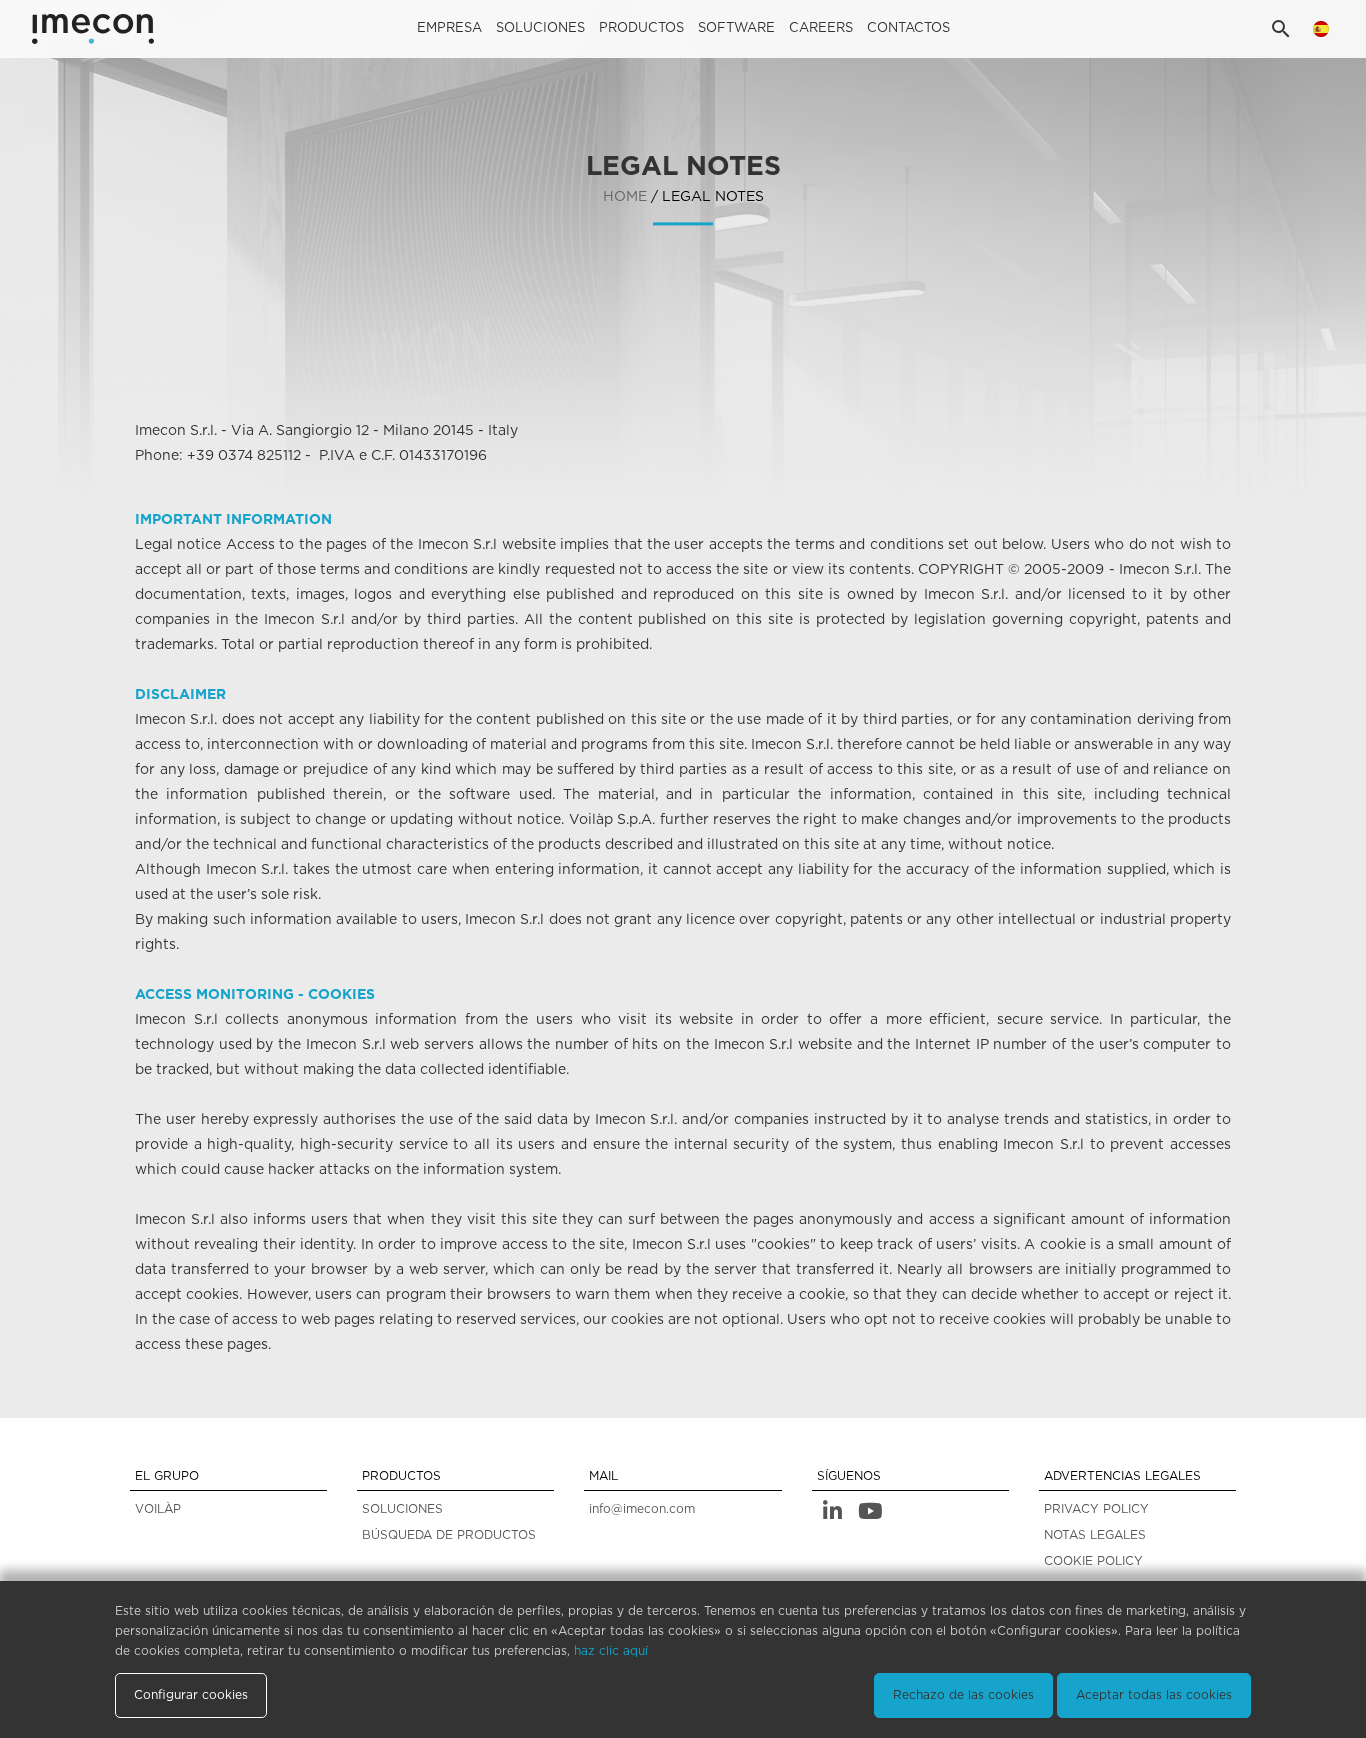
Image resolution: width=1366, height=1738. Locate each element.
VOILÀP (158, 1509)
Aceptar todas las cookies (1154, 1695)
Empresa (449, 28)
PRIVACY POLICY (1096, 1509)
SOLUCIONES (402, 1509)
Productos (641, 28)
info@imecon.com (642, 1509)
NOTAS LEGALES (1095, 1535)
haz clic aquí (611, 1651)
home (625, 197)
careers (821, 28)
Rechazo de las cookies (963, 1695)
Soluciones (540, 28)
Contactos (908, 28)
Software (736, 28)
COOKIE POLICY (1093, 1561)
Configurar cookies (191, 1695)
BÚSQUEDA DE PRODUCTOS (449, 1535)
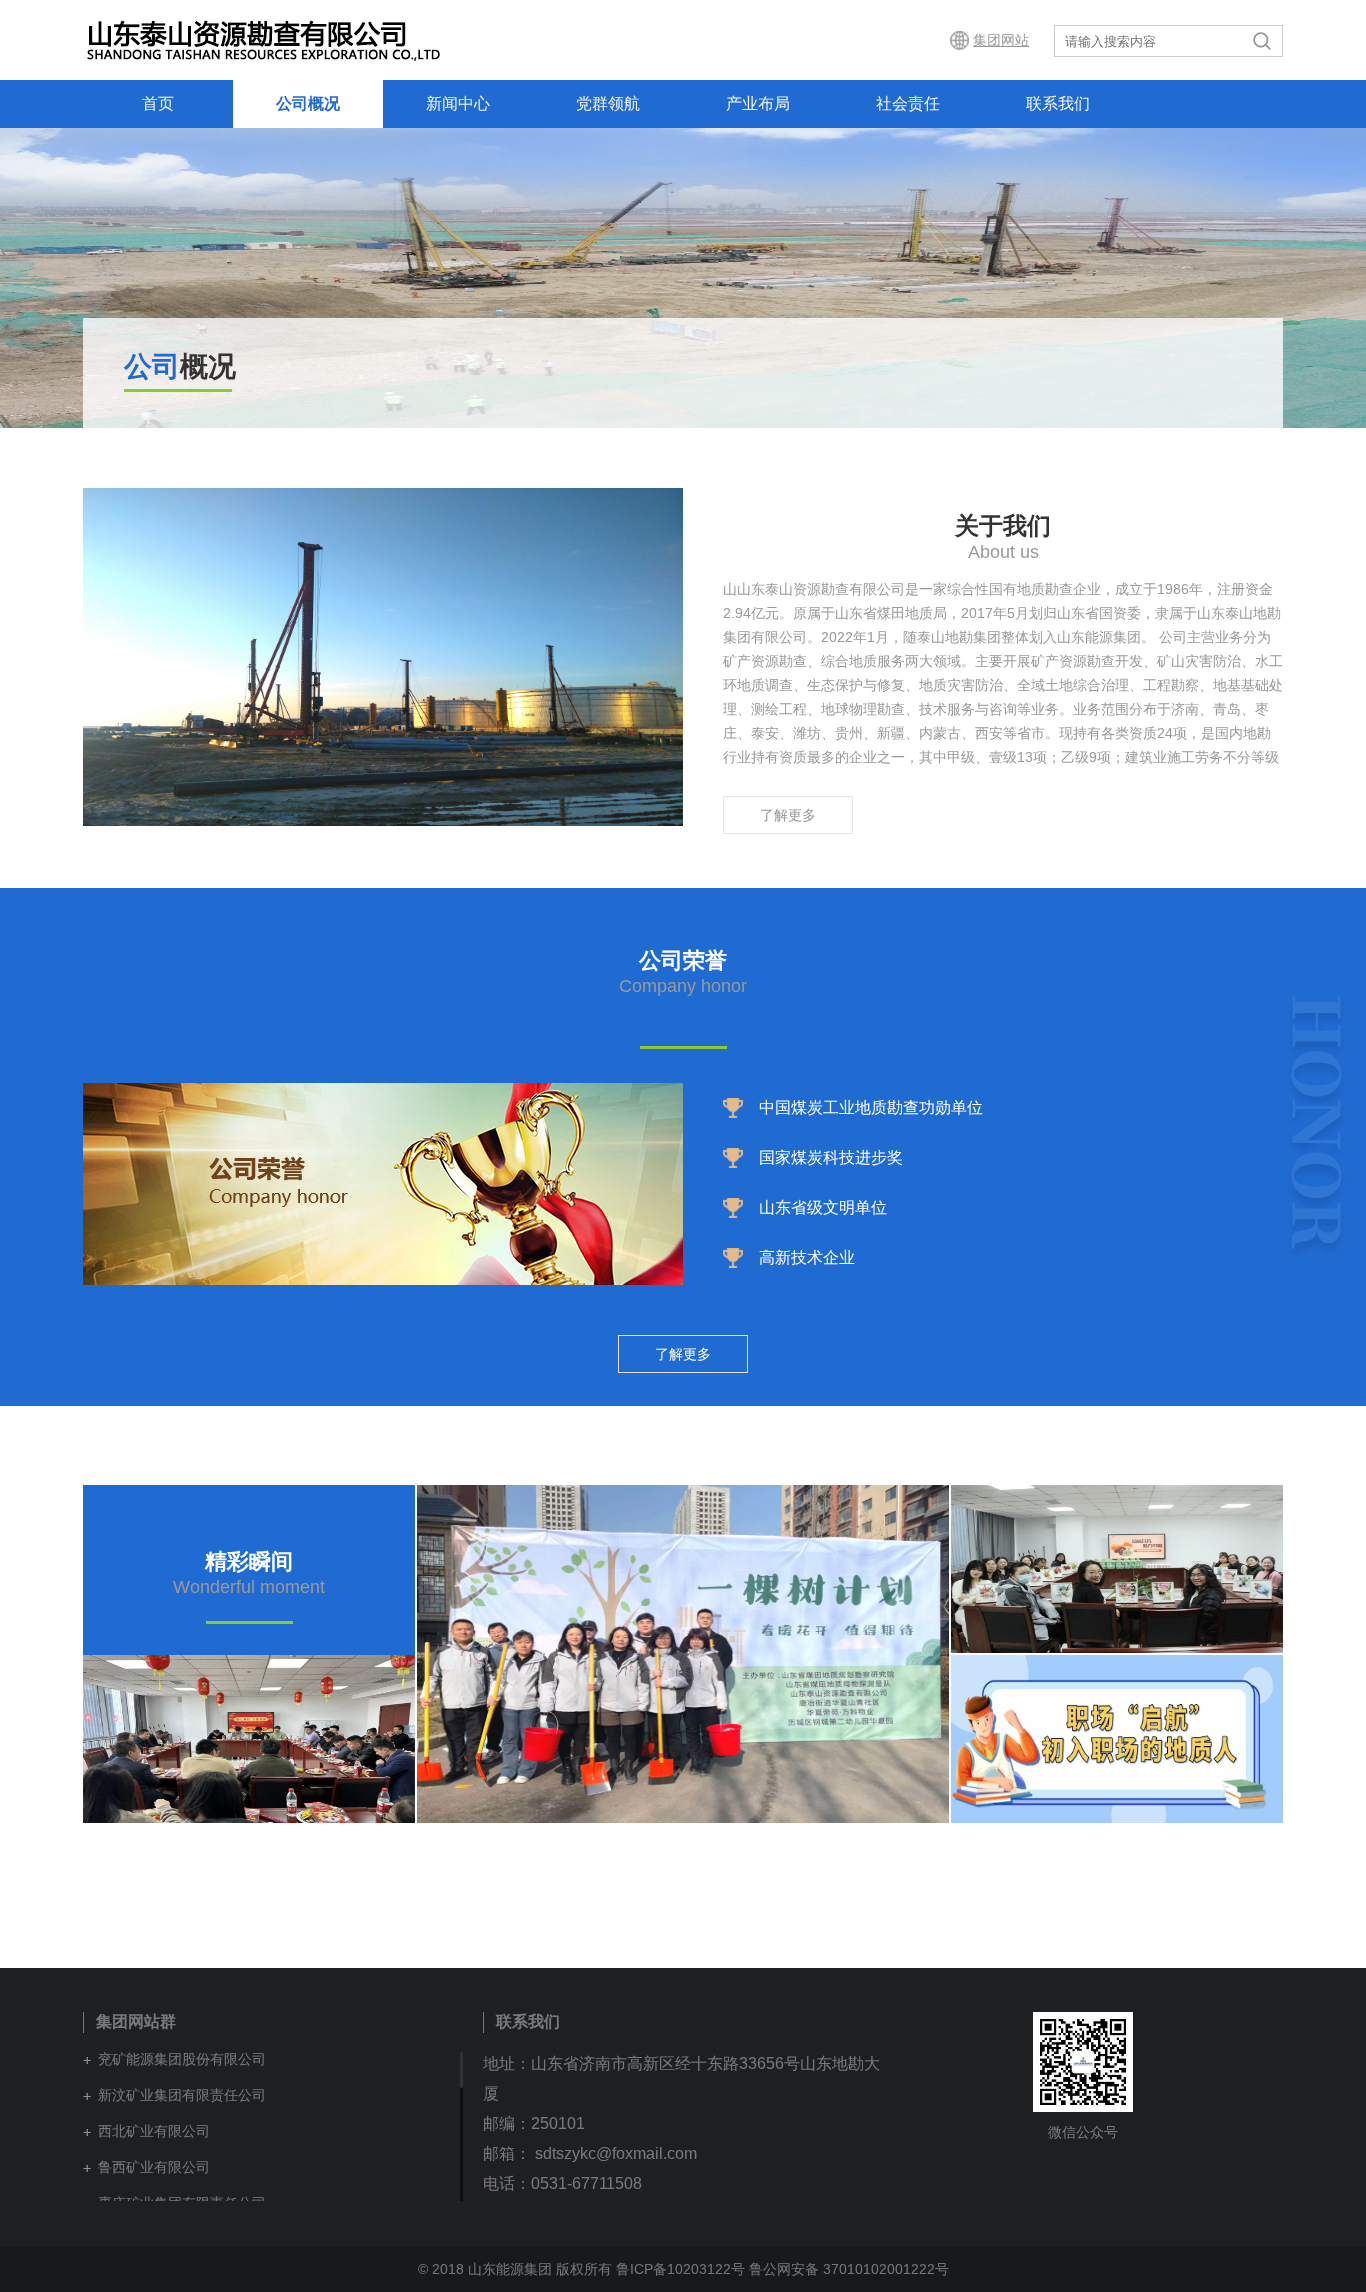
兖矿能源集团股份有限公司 (182, 2059)
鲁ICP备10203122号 (680, 2269)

::::::::::

### Your instructions
Copy exactly the lines from the line containing "home (625, 197)" through the last line of the records above, both included, and leave out any pictures.

### Solution
home (625, 197)
careers (821, 28)
Rechazo de las cookies (963, 1695)
Soluciones (540, 28)
Contactos (908, 28)
Software (736, 28)
COOKIE POLICY (1093, 1561)
Configurar cookies (191, 1695)
BÚSQUEDA DE PRODUCTOS (449, 1535)
兖矿能源集团股份有限公司 (182, 2059)
鲁ICP备10203122号 (680, 2269)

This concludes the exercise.